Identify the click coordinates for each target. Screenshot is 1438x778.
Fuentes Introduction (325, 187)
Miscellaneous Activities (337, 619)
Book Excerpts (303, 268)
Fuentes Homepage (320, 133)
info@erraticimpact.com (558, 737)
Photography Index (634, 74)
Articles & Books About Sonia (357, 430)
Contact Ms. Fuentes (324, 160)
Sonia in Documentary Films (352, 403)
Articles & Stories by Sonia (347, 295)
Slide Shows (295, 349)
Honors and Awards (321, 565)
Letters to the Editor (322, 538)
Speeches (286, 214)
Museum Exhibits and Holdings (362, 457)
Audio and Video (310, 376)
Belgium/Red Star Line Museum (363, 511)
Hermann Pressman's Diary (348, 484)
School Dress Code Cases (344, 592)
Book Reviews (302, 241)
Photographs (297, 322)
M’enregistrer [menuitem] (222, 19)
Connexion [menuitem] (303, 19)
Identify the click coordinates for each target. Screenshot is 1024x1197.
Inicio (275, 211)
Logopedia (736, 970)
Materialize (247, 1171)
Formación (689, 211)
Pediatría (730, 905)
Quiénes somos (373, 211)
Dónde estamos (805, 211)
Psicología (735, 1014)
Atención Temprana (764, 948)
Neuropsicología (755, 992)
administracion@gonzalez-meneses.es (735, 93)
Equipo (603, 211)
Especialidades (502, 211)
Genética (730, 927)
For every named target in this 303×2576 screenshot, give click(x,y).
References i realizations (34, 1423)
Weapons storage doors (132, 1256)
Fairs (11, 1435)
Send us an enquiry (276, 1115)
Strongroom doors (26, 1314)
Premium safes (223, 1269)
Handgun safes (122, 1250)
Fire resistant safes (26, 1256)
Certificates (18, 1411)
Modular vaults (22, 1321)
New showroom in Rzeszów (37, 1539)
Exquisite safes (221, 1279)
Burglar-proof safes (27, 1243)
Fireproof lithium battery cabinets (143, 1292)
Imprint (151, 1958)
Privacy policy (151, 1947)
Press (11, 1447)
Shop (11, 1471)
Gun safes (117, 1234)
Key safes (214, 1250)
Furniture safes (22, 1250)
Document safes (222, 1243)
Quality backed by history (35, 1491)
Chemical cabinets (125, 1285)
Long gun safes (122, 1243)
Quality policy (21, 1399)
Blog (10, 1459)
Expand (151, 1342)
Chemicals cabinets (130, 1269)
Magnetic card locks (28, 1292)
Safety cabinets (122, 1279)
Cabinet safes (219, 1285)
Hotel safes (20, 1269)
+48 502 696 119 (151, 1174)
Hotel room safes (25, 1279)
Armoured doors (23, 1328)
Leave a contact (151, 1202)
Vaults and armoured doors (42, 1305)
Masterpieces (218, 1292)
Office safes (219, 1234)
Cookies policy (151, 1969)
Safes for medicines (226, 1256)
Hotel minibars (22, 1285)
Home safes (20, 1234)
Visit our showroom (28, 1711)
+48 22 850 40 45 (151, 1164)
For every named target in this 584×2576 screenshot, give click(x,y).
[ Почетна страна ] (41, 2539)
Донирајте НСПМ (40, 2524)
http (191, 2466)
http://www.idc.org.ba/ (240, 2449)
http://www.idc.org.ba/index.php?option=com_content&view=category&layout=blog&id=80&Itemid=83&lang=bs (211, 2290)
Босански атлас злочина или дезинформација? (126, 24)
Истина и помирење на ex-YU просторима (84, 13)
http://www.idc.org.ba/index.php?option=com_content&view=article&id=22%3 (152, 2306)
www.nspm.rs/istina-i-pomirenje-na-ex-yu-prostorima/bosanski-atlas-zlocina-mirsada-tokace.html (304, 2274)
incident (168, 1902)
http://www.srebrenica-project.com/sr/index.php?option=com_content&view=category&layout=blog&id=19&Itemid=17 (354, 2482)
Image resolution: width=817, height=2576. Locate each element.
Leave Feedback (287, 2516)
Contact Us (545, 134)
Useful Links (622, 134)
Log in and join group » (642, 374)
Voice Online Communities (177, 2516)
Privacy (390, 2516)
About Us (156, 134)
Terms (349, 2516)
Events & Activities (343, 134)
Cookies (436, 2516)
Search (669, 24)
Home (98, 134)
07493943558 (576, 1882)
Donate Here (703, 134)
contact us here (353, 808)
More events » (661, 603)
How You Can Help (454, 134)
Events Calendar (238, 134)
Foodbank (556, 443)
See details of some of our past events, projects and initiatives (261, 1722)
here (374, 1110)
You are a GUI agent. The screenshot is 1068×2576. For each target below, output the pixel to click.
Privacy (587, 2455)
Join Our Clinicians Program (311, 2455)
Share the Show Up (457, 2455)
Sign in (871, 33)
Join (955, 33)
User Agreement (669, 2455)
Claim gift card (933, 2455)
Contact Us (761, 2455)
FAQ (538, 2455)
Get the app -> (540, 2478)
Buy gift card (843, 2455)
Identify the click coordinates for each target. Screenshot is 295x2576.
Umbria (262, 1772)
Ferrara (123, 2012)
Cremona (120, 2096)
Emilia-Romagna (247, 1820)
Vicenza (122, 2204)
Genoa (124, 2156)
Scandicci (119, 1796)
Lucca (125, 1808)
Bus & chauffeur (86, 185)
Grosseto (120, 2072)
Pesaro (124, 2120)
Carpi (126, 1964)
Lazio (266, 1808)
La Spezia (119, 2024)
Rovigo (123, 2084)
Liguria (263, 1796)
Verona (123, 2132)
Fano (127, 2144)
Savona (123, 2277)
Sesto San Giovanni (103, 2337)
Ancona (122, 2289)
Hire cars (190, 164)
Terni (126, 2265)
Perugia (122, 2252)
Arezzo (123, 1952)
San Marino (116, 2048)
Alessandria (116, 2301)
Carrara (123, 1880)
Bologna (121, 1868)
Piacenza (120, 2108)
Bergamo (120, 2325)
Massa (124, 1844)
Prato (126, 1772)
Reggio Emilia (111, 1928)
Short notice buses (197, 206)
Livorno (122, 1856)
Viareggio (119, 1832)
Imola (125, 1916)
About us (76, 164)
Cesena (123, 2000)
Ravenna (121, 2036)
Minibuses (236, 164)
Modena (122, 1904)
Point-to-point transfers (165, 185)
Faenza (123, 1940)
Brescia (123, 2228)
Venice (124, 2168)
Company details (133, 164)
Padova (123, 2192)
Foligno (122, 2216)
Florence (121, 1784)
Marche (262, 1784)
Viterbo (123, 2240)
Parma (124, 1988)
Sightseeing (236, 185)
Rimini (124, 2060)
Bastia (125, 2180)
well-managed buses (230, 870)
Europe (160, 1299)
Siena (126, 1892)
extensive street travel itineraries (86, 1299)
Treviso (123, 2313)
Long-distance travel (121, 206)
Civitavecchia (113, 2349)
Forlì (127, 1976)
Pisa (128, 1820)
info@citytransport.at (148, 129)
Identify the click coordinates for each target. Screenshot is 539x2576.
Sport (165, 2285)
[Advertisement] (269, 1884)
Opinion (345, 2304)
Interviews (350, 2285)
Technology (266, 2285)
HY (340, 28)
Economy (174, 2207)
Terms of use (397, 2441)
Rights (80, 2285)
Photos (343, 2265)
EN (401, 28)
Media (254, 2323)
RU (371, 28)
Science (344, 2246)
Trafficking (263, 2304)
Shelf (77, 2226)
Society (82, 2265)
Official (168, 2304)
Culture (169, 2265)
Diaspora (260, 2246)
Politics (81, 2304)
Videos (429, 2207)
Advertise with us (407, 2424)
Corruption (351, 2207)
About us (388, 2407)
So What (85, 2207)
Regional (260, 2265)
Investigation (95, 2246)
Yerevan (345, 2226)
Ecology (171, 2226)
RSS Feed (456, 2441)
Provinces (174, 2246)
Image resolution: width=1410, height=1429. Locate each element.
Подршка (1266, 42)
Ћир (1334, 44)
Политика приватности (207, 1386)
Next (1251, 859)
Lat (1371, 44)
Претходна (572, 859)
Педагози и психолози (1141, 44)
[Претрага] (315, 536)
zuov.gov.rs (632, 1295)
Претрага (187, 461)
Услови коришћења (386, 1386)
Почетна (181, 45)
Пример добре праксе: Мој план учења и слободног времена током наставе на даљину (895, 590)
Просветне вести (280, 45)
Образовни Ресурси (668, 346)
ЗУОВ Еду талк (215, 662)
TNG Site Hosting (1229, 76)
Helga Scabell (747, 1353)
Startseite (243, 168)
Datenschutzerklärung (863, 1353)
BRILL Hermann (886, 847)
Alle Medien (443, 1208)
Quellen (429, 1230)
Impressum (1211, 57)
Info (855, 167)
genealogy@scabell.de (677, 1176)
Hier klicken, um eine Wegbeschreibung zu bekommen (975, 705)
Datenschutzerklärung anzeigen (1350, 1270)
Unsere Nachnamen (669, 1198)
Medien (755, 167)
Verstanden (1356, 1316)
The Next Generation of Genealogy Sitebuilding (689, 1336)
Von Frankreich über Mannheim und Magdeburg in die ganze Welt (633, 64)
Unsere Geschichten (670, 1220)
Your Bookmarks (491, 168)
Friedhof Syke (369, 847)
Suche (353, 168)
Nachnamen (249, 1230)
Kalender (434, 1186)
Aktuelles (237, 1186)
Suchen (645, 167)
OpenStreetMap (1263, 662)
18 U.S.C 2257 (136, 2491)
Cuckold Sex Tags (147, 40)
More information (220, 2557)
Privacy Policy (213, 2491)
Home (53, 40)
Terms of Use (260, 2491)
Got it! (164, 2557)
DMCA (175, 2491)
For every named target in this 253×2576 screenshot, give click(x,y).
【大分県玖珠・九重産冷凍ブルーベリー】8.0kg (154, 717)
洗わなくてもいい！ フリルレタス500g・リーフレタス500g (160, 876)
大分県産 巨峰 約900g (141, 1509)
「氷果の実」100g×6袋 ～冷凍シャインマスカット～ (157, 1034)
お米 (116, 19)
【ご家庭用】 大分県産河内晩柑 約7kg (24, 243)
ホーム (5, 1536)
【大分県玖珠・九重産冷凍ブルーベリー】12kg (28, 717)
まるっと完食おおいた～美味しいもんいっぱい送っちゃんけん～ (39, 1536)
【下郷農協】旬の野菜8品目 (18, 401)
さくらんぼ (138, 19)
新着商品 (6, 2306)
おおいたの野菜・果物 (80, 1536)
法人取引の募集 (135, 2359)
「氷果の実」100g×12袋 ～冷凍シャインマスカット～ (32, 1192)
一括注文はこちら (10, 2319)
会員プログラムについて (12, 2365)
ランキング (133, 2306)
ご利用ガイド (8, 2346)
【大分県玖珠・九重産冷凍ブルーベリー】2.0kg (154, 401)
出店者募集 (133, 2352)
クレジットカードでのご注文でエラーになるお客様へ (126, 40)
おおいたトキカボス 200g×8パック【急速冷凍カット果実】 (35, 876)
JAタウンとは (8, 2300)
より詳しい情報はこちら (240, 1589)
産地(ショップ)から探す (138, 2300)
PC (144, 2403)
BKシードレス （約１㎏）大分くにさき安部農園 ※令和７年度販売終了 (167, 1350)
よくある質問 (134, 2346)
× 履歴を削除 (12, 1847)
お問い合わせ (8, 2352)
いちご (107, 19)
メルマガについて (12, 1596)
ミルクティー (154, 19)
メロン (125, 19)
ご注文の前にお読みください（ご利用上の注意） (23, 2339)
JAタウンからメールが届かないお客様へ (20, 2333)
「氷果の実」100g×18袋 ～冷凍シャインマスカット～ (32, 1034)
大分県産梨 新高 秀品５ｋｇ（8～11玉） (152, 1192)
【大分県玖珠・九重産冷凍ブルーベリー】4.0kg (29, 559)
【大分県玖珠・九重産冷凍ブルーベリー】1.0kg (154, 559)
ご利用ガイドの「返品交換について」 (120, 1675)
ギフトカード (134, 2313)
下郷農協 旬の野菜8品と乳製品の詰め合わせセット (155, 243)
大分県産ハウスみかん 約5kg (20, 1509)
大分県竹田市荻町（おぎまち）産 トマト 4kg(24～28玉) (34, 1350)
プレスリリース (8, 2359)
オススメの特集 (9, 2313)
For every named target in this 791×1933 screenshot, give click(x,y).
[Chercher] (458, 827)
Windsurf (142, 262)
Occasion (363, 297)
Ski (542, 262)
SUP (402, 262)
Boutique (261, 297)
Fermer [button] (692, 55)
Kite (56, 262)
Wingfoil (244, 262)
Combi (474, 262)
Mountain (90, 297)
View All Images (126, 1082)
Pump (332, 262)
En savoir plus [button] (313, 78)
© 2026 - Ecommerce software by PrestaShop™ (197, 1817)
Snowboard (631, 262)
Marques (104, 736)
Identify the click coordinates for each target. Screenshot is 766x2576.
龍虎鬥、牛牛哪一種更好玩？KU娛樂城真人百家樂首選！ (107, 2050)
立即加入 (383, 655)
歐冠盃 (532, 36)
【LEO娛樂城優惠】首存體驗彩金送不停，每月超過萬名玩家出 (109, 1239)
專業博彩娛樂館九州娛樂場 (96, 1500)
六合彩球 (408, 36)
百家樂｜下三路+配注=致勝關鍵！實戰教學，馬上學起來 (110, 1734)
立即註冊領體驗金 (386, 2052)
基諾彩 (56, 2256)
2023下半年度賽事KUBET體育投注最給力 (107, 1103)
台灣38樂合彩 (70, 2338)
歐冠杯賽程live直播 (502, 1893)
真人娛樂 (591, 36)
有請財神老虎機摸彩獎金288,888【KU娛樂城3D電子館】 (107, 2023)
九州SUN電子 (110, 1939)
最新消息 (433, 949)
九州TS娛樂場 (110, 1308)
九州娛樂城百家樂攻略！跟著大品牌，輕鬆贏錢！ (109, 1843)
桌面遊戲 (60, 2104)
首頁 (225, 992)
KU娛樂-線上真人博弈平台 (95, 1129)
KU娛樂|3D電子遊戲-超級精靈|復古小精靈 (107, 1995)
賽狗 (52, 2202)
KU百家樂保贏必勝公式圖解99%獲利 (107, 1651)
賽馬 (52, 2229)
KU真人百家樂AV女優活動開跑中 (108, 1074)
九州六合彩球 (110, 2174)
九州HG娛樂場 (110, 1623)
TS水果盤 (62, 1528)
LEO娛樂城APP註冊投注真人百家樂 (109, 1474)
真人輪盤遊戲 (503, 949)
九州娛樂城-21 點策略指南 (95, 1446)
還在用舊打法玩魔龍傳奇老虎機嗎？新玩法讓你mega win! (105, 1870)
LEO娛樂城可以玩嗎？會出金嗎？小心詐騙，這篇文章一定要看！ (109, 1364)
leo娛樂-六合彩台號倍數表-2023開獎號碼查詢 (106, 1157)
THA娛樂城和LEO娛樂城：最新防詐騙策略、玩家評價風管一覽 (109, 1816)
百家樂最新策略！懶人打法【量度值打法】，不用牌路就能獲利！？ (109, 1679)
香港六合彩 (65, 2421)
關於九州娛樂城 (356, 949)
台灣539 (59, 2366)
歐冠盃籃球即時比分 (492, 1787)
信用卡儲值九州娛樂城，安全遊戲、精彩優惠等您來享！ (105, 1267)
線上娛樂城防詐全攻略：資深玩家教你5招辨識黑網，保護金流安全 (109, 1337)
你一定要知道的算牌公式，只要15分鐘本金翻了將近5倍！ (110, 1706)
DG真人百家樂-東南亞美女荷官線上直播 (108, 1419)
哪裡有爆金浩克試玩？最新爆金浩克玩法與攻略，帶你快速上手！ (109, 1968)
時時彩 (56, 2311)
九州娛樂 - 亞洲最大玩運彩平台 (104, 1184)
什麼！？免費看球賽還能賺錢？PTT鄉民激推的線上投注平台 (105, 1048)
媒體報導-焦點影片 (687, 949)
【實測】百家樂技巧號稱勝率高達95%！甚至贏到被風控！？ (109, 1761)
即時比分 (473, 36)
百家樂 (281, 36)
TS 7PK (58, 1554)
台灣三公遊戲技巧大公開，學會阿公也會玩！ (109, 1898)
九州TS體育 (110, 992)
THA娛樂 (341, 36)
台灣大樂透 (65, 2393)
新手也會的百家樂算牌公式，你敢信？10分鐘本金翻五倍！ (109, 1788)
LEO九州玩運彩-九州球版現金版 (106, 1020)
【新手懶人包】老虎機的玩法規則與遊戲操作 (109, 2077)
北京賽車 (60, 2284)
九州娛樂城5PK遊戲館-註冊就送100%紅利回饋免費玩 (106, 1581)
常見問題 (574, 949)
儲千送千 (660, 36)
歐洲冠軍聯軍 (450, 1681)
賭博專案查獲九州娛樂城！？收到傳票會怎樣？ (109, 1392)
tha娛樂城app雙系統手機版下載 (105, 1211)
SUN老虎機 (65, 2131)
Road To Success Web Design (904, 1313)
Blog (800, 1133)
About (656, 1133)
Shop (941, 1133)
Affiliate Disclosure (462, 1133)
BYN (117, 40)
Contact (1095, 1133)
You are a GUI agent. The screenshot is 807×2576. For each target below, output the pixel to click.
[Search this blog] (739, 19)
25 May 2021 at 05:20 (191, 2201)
=======
* GIVEN INSTRUCTION:
Reproduce the entries between the lines holding "履歴を削除 (12, 1847)" and "オススメの特集 (9, 2313)", inclusive, with "ギフトカード" swapped for "商品券" and everything else left as it stands.

* FULL OUTPUT:
× 履歴を削除 (12, 1847)
お問い合わせ (8, 2352)
いちご (107, 19)
メルマガについて (12, 1596)
ミルクティー (154, 19)
メロン (125, 19)
ご注文の前にお読みください（ご利用上の注意） (23, 2339)
JAタウンからメールが届かないお客様へ (20, 2333)
「氷果の実」100g×18袋 ～冷凍シャインマスカット～ (32, 1034)
大分県産梨 新高 秀品５ｋｇ（8～11玉） (152, 1192)
【大分県玖珠・九重産冷凍ブルーベリー】4.0kg (29, 559)
【大分県玖珠・九重産冷凍ブルーベリー】1.0kg (154, 559)
ご利用ガイドの「返品交換について」 (120, 1675)
商品券 (134, 2313)
下郷農協 旬の野菜8品と乳製品の詰め合わせセット (155, 243)
大分県産ハウスみかん 約5kg (20, 1509)
大分県竹田市荻町（おぎまち）産 トマト 4kg(24～28玉) (34, 1350)
プレスリリース (8, 2359)
オススメの特集 (9, 2313)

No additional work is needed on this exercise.